L’esercito thailandese ha annunciato di aver iniziato a utilizzare aerei militari “per colpire obiettivi militari” e “fermare il fuoco di supporto cambogiano”. Il portavoce Winthai Suvaree ha riferito che circa 35.000 persone sono state evacuate nella notte dalle aree thailandesi prossime alla frontiera. Bangkok ha inoltre accusato la Cambogia di aver lanciato razzi BM-21 verso zone civili della provincia di Buri Ram, senza causare vittime.

Phnom Penh sostiene invece che sia stata la Thailandia ad aprire le ostilità, bombardando più punti lungo il confine, comprese le aree nei pressi del tempio di Preah Vihear, dichiarato territorio cambogiano dalla Corte Internazionale di Giustizia. Una decisione che Bangkok continua a non riconoscere, mantenendo vivo un contenzioso territoriale che affonda le radici nell’epoca coloniale francese e che riguarda diversi tratti del confine, lungo circa 800 chilometri.
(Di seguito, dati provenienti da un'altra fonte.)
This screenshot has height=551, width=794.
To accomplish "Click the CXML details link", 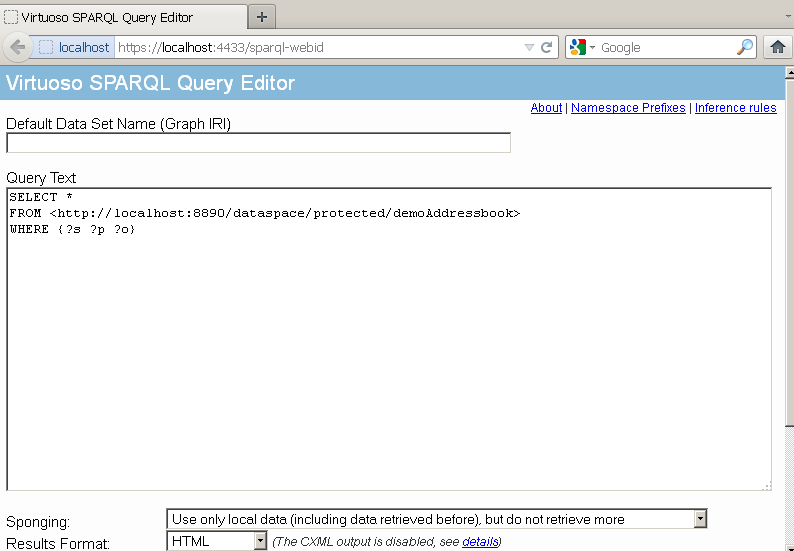I will pyautogui.click(x=479, y=542).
Un conflitto che si riaccende

Le tensioni fra i due paesi, storicamente radicate e alimentate da nazionalismi contrapposti, erano esplose con particolare violenza durante l’estate: cinque giorni di scontri avevano provocato 43 morti e lo sfollamento di circa 300.000 persone, prima di un fragile cessate il fuoco mediato da Stati Uniti, Cina e Malesia.

Oggi lo scenario sembra riproporsi quasi in maniera identica. I governi continuano a scambiarsi accuse incrociate e a rimpallarsi la responsabilità delle violazioni; i templi secolari e le zone di confine tornano a essere campo di battaglia; migliaia di civili sono costretti alla fuga; e le promesse di pace, firmate appena poche settimane fa, appaiono già svuotate.